EXERCISE BRIEF
Would you output all the entries below without altering a word?

Saved entries
----------

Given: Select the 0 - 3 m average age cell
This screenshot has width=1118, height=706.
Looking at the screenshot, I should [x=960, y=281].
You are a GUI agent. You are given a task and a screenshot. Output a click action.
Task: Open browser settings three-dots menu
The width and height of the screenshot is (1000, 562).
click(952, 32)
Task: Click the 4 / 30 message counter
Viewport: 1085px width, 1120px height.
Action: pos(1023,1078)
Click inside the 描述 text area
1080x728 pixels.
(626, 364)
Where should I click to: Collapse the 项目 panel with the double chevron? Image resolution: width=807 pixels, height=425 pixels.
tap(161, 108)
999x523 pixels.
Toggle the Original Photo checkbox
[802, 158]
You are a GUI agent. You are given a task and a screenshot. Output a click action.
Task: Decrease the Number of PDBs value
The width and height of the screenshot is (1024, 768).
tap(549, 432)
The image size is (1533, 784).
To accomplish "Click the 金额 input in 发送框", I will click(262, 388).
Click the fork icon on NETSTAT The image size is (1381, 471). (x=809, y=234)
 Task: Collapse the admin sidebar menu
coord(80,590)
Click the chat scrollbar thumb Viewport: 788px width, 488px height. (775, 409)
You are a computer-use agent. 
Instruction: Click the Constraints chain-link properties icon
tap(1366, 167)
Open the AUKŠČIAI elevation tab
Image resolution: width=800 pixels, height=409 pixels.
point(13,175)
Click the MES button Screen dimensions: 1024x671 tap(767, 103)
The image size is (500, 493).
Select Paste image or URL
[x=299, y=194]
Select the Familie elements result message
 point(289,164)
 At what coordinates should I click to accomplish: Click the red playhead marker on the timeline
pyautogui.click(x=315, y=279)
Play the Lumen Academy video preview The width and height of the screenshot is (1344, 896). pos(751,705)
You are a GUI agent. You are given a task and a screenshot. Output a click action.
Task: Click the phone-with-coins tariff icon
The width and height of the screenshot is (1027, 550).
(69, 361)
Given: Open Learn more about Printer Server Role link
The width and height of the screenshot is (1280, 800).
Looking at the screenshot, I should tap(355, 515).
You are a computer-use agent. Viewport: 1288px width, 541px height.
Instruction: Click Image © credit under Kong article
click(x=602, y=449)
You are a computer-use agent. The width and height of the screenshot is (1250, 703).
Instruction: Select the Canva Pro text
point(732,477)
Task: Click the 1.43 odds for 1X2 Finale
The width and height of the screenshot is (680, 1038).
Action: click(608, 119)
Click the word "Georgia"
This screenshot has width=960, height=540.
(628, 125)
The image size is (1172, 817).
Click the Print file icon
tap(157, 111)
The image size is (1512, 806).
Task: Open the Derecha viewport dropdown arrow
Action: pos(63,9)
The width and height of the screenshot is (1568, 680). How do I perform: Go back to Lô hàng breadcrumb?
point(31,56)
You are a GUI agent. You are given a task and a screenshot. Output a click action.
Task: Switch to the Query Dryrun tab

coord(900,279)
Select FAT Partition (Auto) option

----------

SOLUTION TO THIS PROBLEM
Given: Select the 0 - 3 m average age cell
This screenshot has width=1118, height=706.
Looking at the screenshot, I should [x=960, y=281].
You are a GUI agent. You are given a task and a screenshot. Output a click action.
Task: Open browser settings three-dots menu
The width and height of the screenshot is (1000, 562).
click(952, 32)
Task: Click the 4 / 30 message counter
Viewport: 1085px width, 1120px height.
Action: pos(1023,1078)
Click inside the 描述 text area
1080x728 pixels.
(626, 364)
Where should I click to: Collapse the 项目 panel with the double chevron? Image resolution: width=807 pixels, height=425 pixels.
tap(161, 108)
999x523 pixels.
Toggle the Original Photo checkbox
[802, 158]
You are a GUI agent. You are given a task and a screenshot. Output a click action.
Task: Decrease the Number of PDBs value
The width and height of the screenshot is (1024, 768).
tap(549, 432)
The image size is (1533, 784).
To accomplish "Click the 金额 input in 发送框", I will click(262, 388).
Click the fork icon on NETSTAT The image size is (1381, 471). (x=809, y=234)
 Task: Collapse the admin sidebar menu
coord(80,590)
Click the chat scrollbar thumb Viewport: 788px width, 488px height. (775, 409)
You are a computer-use agent. 
Instruction: Click the Constraints chain-link properties icon
tap(1366, 167)
Open the AUKŠČIAI elevation tab
Image resolution: width=800 pixels, height=409 pixels.
point(13,175)
Click the MES button Screen dimensions: 1024x671 tap(767, 103)
The image size is (500, 493).
Select Paste image or URL
[x=299, y=194]
Select the Familie elements result message
 point(289,164)
 At what coordinates should I click to accomplish: Click the red playhead marker on the timeline
pyautogui.click(x=315, y=279)
Play the Lumen Academy video preview The width and height of the screenshot is (1344, 896). pos(751,705)
You are a GUI agent. You are given a task and a screenshot. Output a click action.
Task: Click the phone-with-coins tariff icon
The width and height of the screenshot is (1027, 550).
(69, 361)
Given: Open Learn more about Printer Server Role link
The width and height of the screenshot is (1280, 800).
Looking at the screenshot, I should tap(355, 515).
You are a computer-use agent. Viewport: 1288px width, 541px height.
Instruction: Click Image © credit under Kong article
click(x=602, y=449)
You are a computer-use agent. The width and height of the screenshot is (1250, 703).
Instruction: Select the Canva Pro text
point(732,477)
Task: Click the 1.43 odds for 1X2 Finale
The width and height of the screenshot is (680, 1038).
Action: click(608, 119)
Click the word "Georgia"
This screenshot has width=960, height=540.
(628, 125)
The image size is (1172, 817).
Click the Print file icon
tap(157, 111)
The image size is (1512, 806).
Task: Open the Derecha viewport dropdown arrow
Action: pos(63,9)
The width and height of the screenshot is (1568, 680). How do I perform: Go back to Lô hàng breadcrumb?
point(31,56)
You are a GUI agent. You are given a task and a screenshot. Output a click action.
Task: Switch to the Query Dryrun tab

coord(900,279)
Select FAT Partition (Auto) option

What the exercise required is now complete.